L’association La Maraude et EKC organisent trois fois par an des stages d’Espéranto pour tous niveaux à Arrout (Ariège) au pied des Pyrénées.

Le dernier stage a eu lieu ce week-end 8 et 9 octobre et c’était déjà mon deuxième. 

Le gîte est situé en pleine nature, à un peu moins de deux heures de Toulouse mais pas très accessible en transport. De ce fait, l’association organise des covoiturages.

Le repas du vendredi soir et parfois celui du samedi midi sont sous forme de pique-nique apporté par chacun et partagé.

Pique-nique du vendredi soir

Petit déjeuner : 8 h 30. Composé de Café ou Thé, pain maison, beurre et confiture maison.

Les repas du samedi soir et du dimanche midi sont concoctés par les propriétaires du gîte, Jean-Pierre et Evelyne. 
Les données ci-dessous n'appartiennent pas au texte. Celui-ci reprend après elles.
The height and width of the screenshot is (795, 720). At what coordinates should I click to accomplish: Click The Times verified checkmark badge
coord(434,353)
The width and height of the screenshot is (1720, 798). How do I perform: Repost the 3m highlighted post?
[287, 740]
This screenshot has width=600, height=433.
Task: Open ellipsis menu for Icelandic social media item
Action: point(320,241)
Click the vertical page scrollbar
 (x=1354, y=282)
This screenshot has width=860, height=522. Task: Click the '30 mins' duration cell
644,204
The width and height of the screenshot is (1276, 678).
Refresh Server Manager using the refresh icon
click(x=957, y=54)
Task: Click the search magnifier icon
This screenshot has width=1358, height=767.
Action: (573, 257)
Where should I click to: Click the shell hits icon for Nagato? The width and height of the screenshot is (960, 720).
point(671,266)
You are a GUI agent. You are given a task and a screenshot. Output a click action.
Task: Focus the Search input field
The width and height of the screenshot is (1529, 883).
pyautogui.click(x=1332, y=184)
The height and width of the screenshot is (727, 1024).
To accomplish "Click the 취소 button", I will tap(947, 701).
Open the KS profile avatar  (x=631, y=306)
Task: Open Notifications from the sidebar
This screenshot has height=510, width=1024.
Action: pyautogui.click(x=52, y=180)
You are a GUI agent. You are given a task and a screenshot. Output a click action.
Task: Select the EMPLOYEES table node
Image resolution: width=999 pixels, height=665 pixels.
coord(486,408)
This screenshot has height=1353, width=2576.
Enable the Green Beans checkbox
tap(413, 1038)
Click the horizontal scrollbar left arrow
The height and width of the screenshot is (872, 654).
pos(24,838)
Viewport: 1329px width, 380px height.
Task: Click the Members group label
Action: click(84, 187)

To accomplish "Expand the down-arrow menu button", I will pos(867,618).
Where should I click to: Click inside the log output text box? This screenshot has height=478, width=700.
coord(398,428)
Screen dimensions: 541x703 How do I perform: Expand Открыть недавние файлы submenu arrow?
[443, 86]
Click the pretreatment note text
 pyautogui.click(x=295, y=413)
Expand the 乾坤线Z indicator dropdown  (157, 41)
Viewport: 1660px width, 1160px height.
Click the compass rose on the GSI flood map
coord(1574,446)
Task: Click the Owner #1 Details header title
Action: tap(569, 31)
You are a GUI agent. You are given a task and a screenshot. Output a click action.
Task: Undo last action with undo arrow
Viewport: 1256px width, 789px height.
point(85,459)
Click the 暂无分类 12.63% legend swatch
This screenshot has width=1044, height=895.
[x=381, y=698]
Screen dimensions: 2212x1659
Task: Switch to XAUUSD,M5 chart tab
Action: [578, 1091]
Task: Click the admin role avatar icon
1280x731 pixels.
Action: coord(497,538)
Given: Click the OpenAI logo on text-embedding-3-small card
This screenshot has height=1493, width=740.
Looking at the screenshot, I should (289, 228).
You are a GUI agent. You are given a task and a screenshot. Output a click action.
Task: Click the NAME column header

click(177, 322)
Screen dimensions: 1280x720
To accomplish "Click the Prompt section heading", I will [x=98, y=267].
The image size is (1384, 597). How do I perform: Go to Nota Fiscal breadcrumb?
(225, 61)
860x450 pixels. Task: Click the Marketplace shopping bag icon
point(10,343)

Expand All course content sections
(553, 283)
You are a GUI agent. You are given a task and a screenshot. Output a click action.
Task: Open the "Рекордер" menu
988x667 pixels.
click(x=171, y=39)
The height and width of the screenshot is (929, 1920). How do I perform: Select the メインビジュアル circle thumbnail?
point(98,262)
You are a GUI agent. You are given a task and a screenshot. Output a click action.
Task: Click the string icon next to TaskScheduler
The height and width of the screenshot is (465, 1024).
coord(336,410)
    • Repas midi : 12 h 30.

    • Samedi soir : 20 h.

Lors des 2 stages auxquels j’ai participé, ils nous ont servi des repas végétariens, très bons et copieux.

Côté logement, nous dormions dans des chambres de 3 ou 6 lits avec sanitaires sur le palier. 

Certains stagiaires viennent depuis de nombreuses années. 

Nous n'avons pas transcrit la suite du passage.